I know I am being egregiously harsh and judgmental here but I can because it’s my blog.

I also eat meat, and love it. I am an unrepentant carnivore. A carnivore who would become vegetarian in a heartbeat if he was called upon to expedite the animals he eats. I had beef last evening. I chose not to think about the ‘cow’ aspect. My valued friend Wendy Starr vouchsafed that same point following a Facebook item yesterday and I cannot argue with her. But, as I said, I don’t kill the animals that I eat and I have already stated that I no longer fish, I put spiders and even wasps outside rather than kill them, the concept of hunting is beyond my comprehension, and so on and so forth. I’m simply very Buddhist about the creatures with whom I share the planet.

So, yeah, the Marius thing is beyond the pale to me. I don’t want to share that same planet with people who harbor such malevolent attitudes.

As for zoos, I get torn. Personally I love seeing certain animals (with a particular fondness for giraffes, I might add). I have been to some of the better zoos in the world, the London Zoological Gardens, San Diego, and even Honolulu has a very decent zoo.

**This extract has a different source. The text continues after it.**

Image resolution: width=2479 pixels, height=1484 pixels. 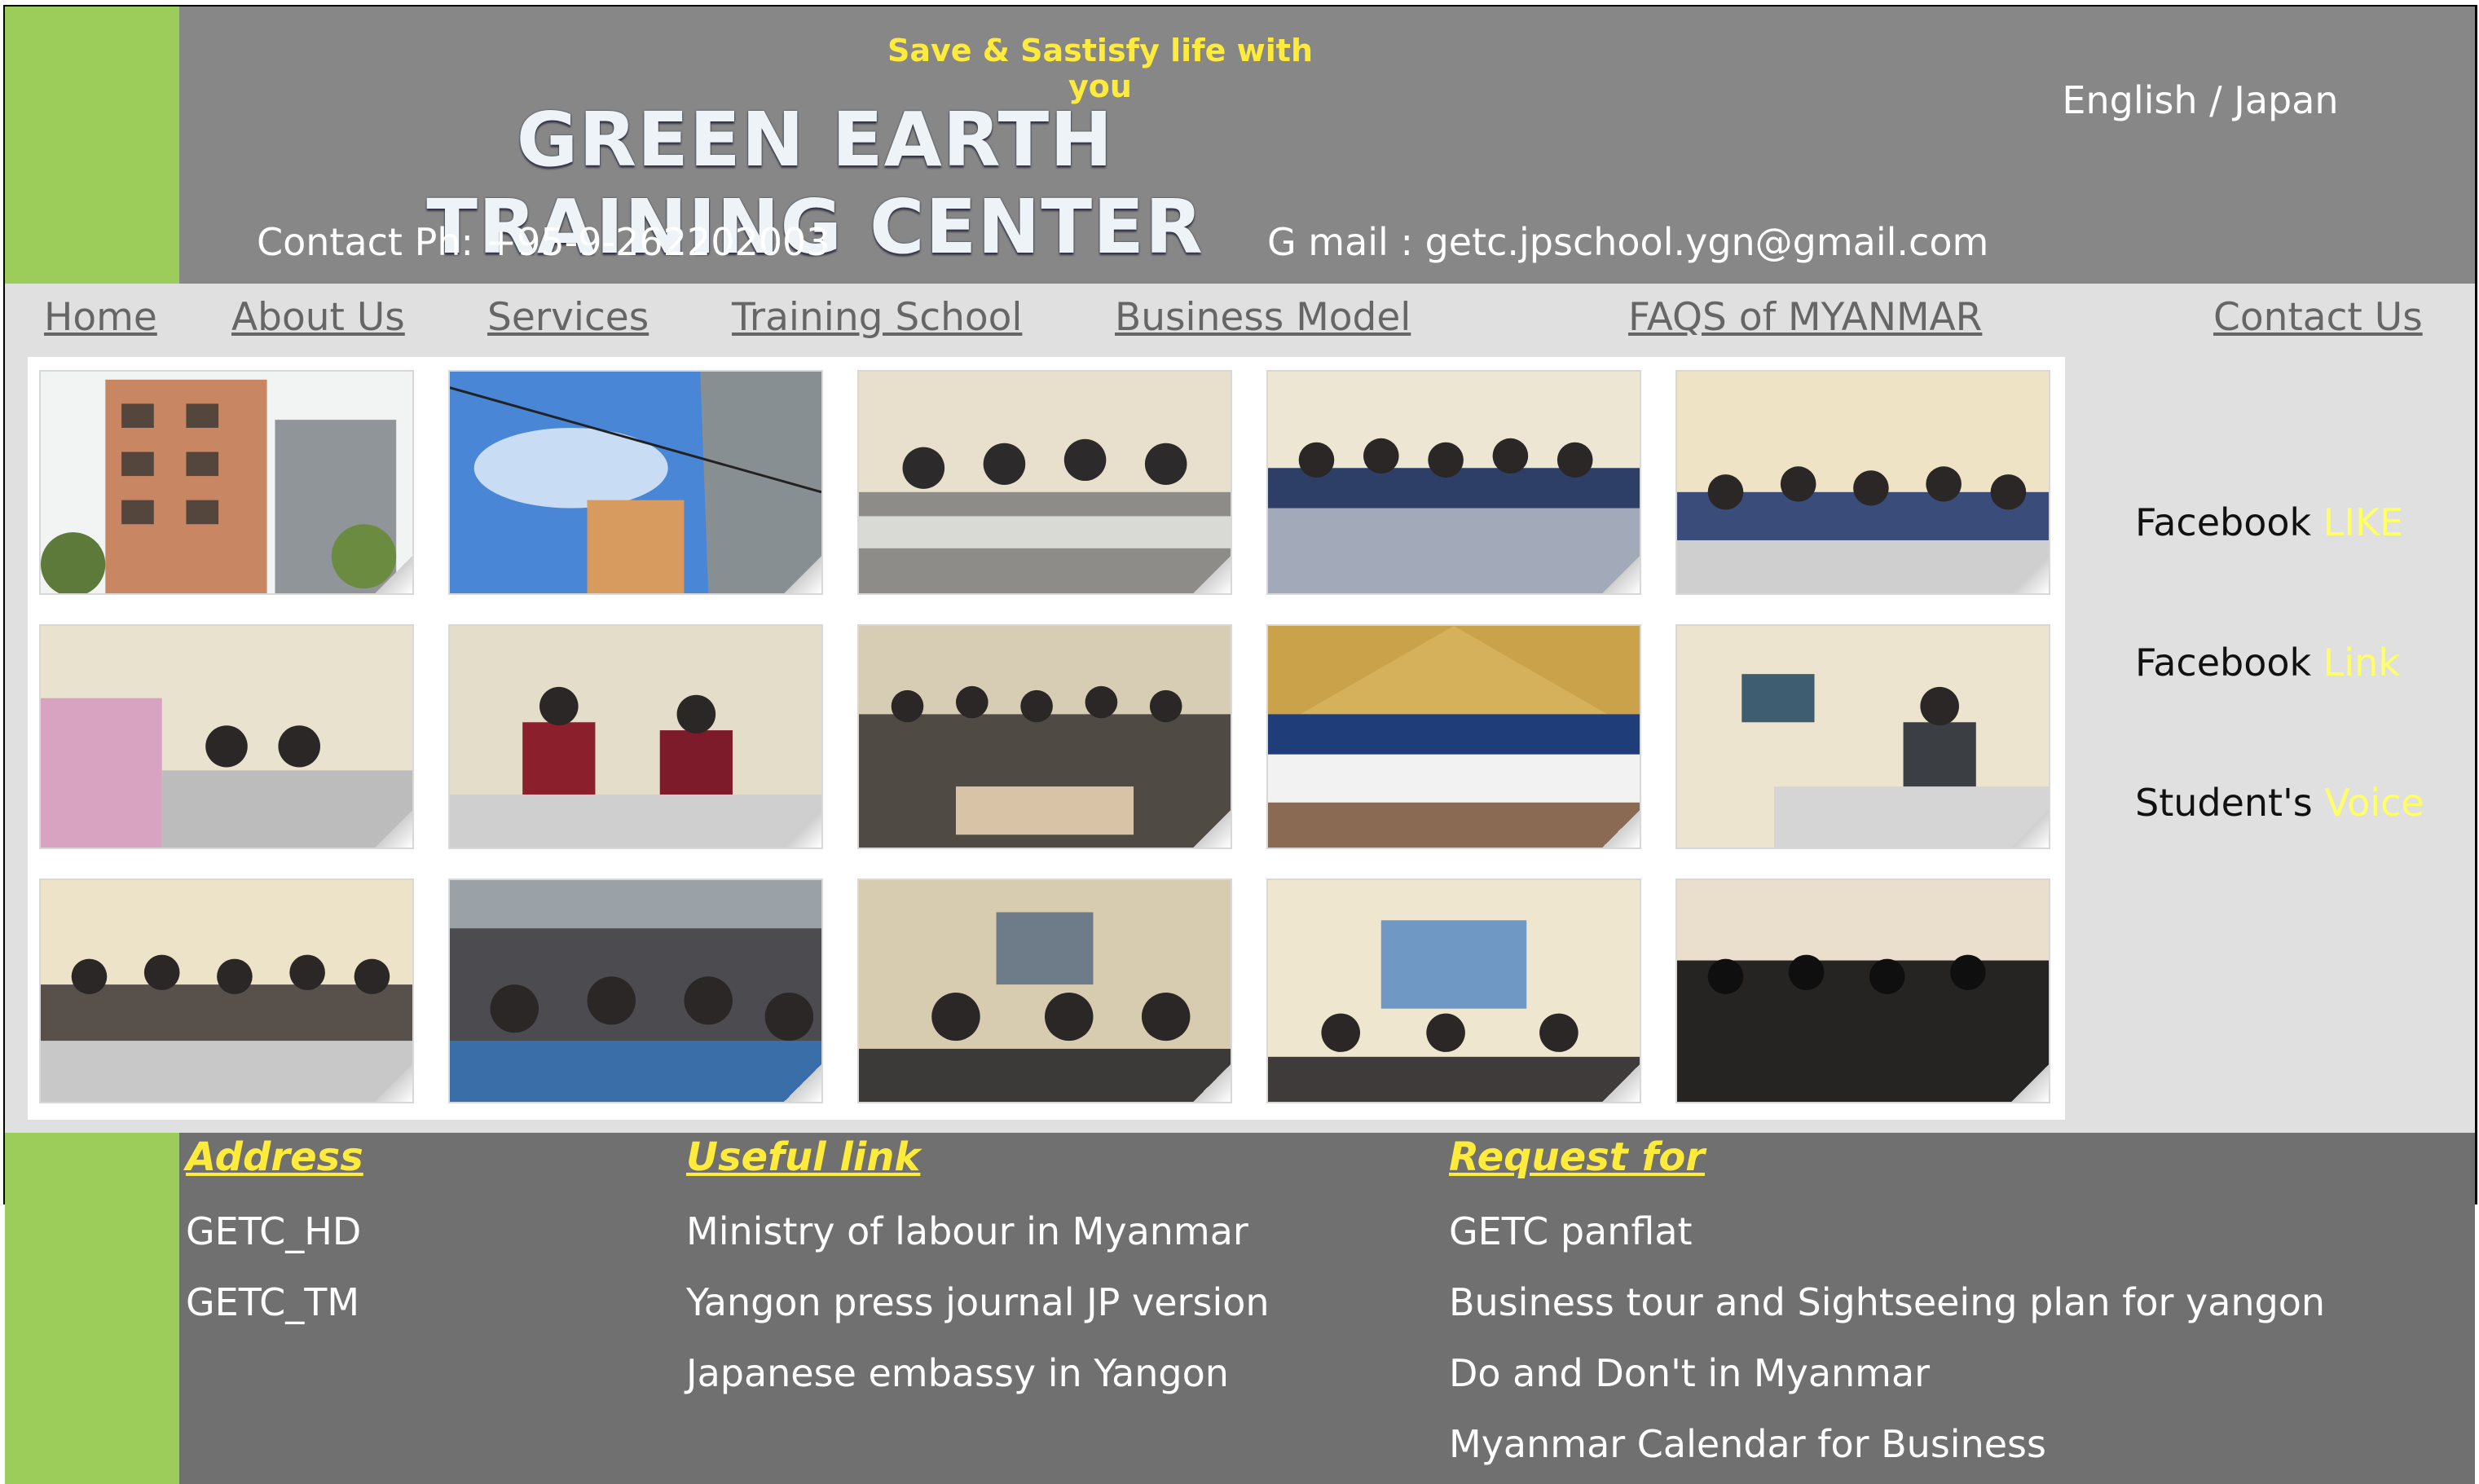 I want to click on teaching-photo, so click(x=1863, y=737).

grillerYet the whole thing began to pall on me a few years ago. I was at the San Diego Zoo, which is world-class and quite wonderful. But, I was looking at the gorillas and amongst them was a little family of Mama, Papa, li’l tyke gorilla. And, like all kids the toddler gorilla was being a bit of a – well – monkey. And Mama had to reprimand him on a few occasions. And I simply found them so much like a human family that I wondered if they truly should be in captivity. Yes, I know the Gorillas in the Mist tale and how endangered they are in the wild. Yet, the captivity somehow didn’t seem right.

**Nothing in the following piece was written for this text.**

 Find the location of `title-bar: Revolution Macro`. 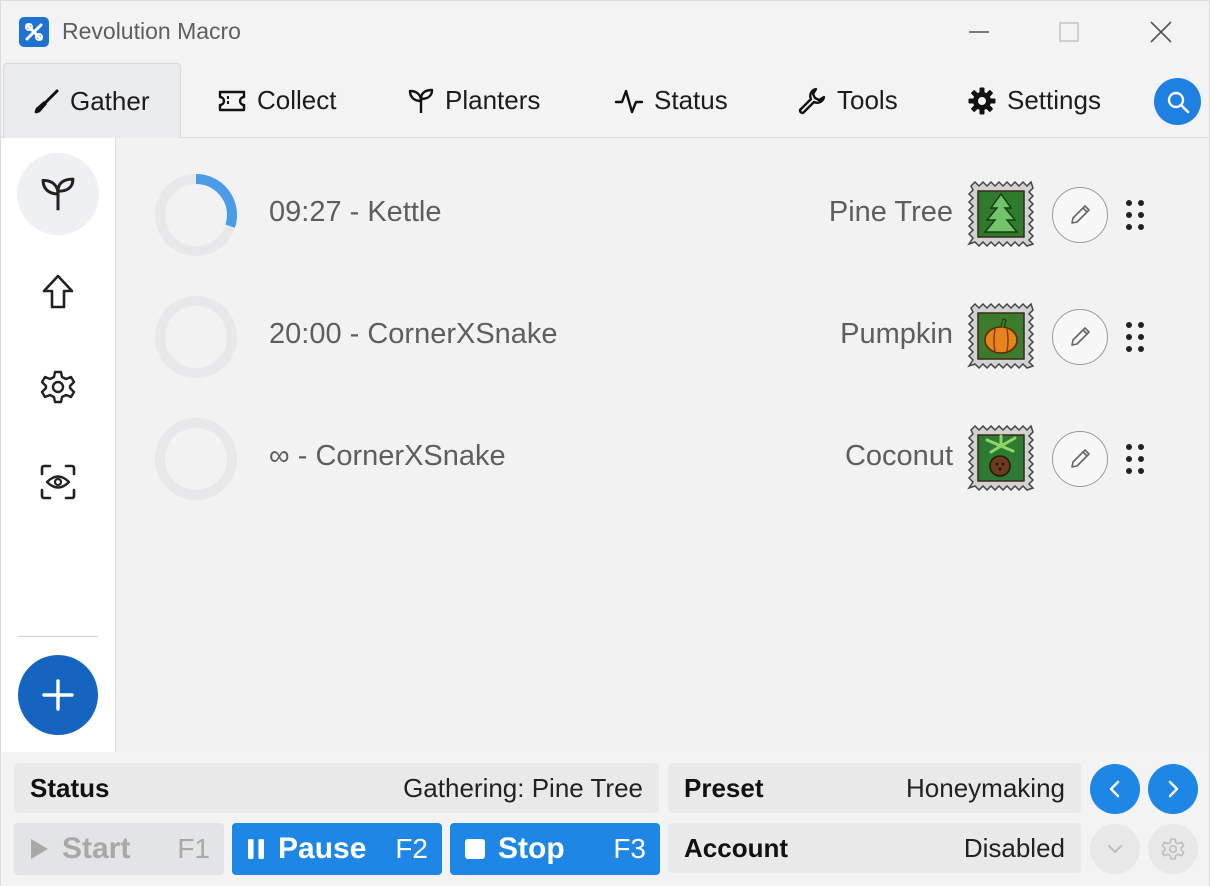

At Seattle’s quite exceptionally good Woodland Park Zoo I found myself impressed by the hugely extensive African Savannah display with lions, gazelles, and all those other antelopish things. I thought it was great except you could hardly see the animals. They had positioned themselves far away from the gawkers. Hardly blame them.

Now, having written what I have I will find out if in future travels I can refrain from  zoo attendance. But one things for sure, Copenhagen Zoo is definitely off my list.